## What is asked
Write the next part of the following passage on the fitness needed for the Masterpiece trip, beginning after its final sentence.

## Quoted text
===

How fit do you need to be for the Masterpiece trip?
Below you'll find a summary of the hikes and activities included on the Masterpiece trip. Most of the people that join our small group guided tours have questions about how fit they need to be and the answer is that as long as you like to get outside and stretch your legs once in a while, you'll enjoy every bit of this trip. There's certainly nothing here that requires you to be an expert in the outdoors, but if you are you won't be bored either.
We rate this trip as 'moderately active' and the graphs and descriptions below give you an overall picture of the distances with elevation gains. With our small groups of no more than 14 people and 2 guides, we offer you plenty of options and flexibility. To make sure everybody gets what they want, we always have easier or more challenging options available so that you can choose how much or little activity you enjoy each day.

===

## Dataset entries
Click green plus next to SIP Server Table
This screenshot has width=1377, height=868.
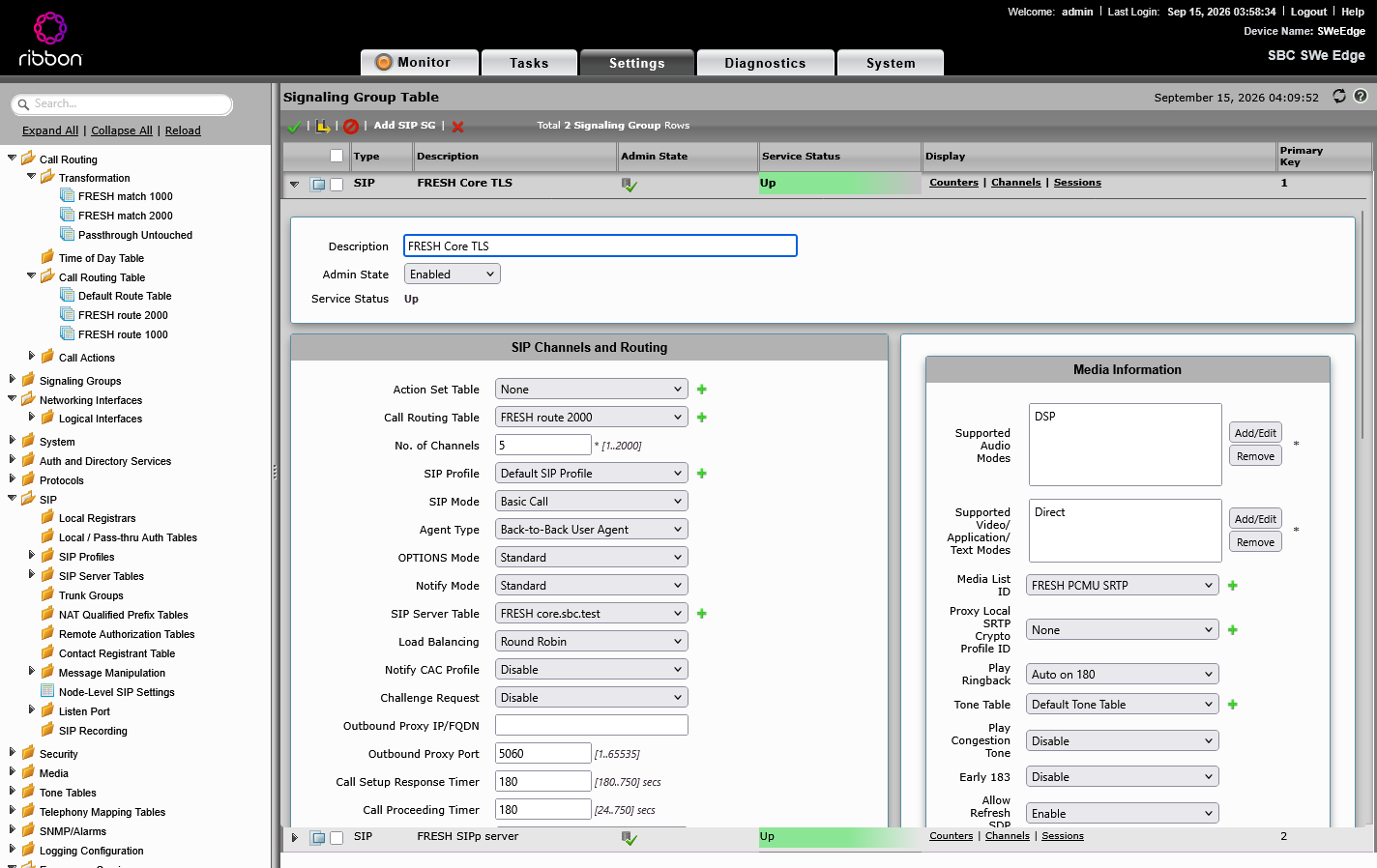point(702,614)
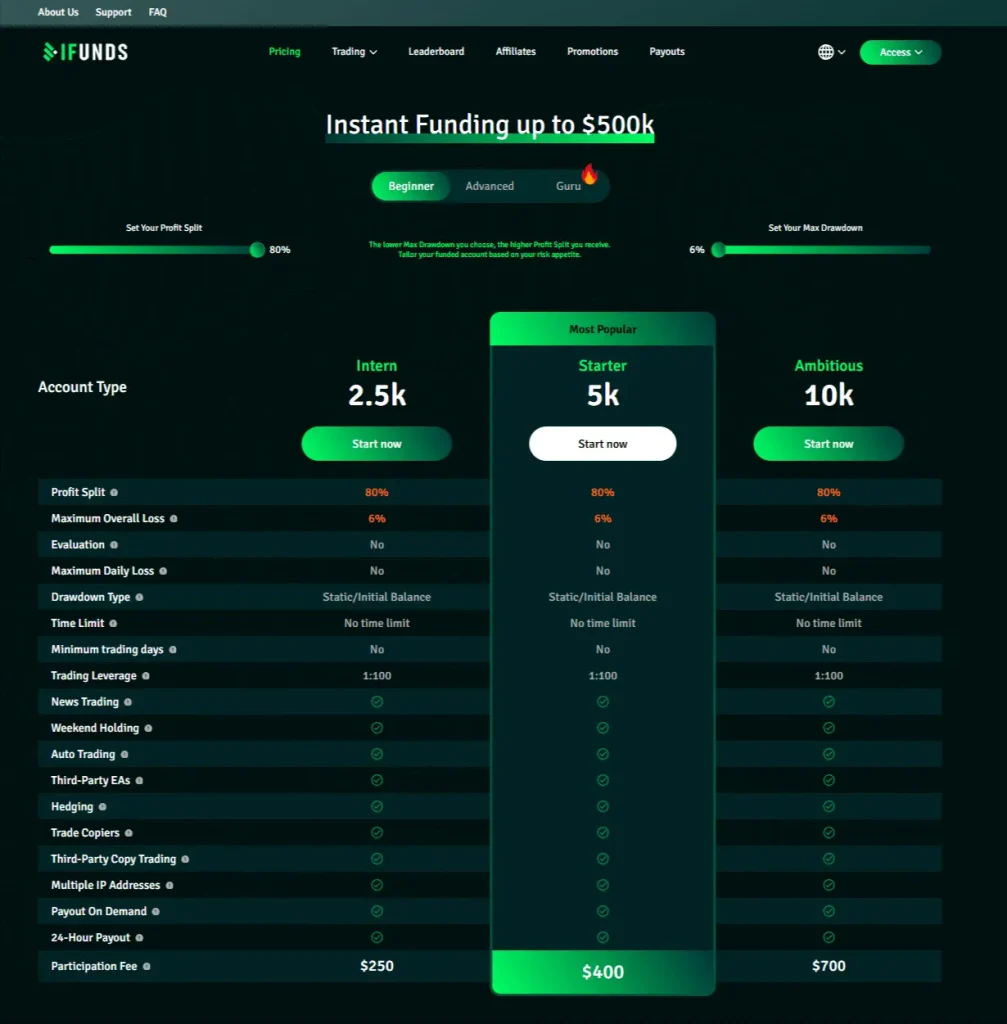Click the $400 Participation Fee button
This screenshot has height=1024, width=1007.
(602, 971)
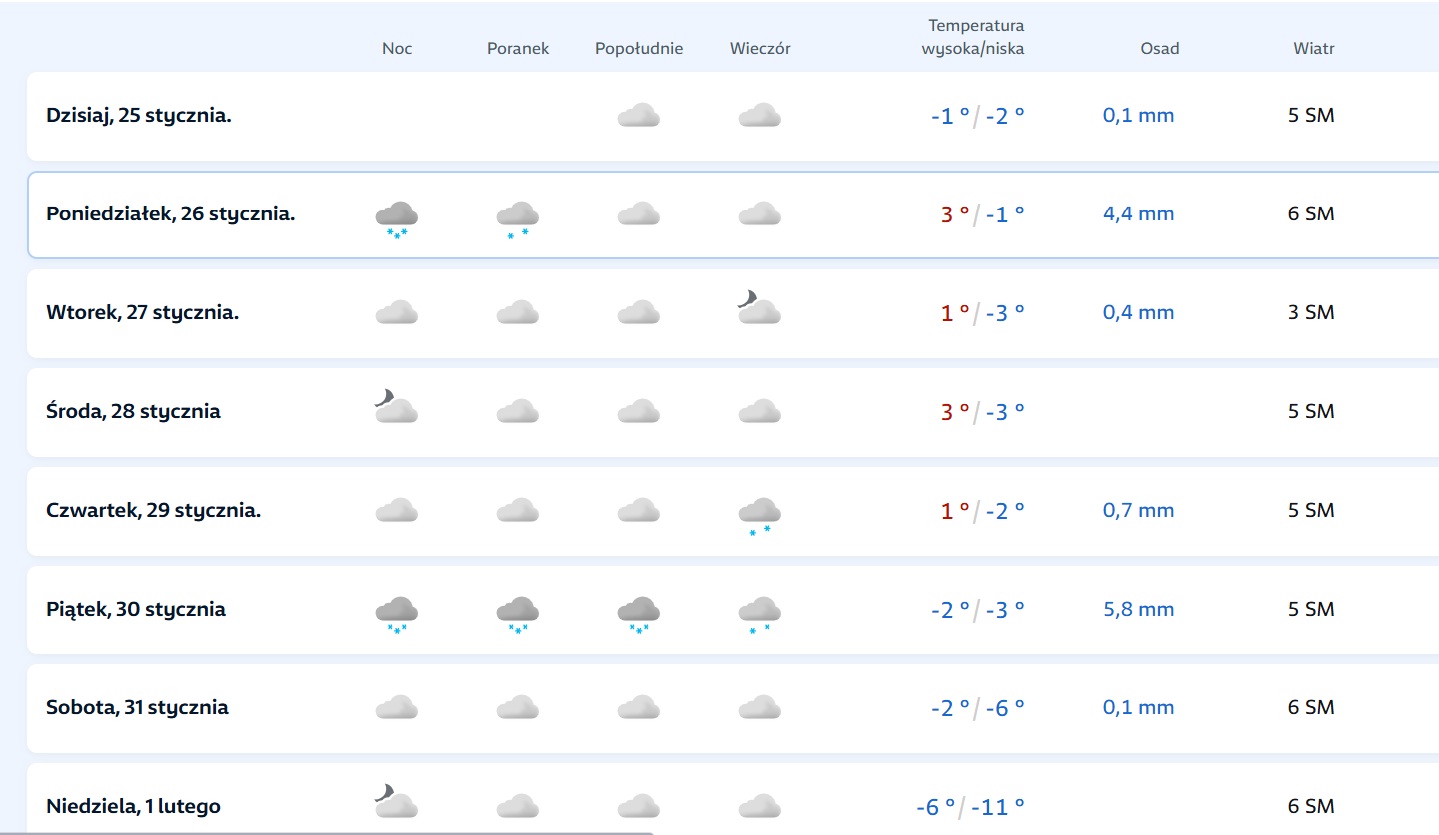Click Tuesday evening moon-cloud icon
Screen dimensions: 1439x835
pyautogui.click(x=759, y=309)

===

## Exercise response
Day 1: Queenstown Bush Walk
After meeting your guide and group in Queenstown, we start out with a locals' favourite bush walk, the Mt Crichton Loop. This is a well-graded track through beautiful native beech forest and meanders along next to the bubbling clear waters of 'Twelve Mile Creek' up to an old gold miners hut where we'll gather for a lunch break. The views from the top are breathtaking and it's a perfect way to shake off that jet-lag if you've just arrived!
Day 2: The Routeburn Track
This morning, we’ll walk for a memorable day on the famous Routeburn Track to the Flats Hut, making our way through beech forest and lowland woodland alongside a babbling trout-filled river. Those who are keen can carry on further up the track from the Flats Hut, leaving the river behind and climbing up through the beech forest to Routeburn Falls. Your hard work is rewarded at the top with uninterrupted panoramic views of the Routeburn Valley. With the landscape dotted with delicate alpine flowers, mountain tarns and trickling waterfalls, you’ll feel like you are on top of the world.
Day 4: Hike the Routeburn Track (Key Summit)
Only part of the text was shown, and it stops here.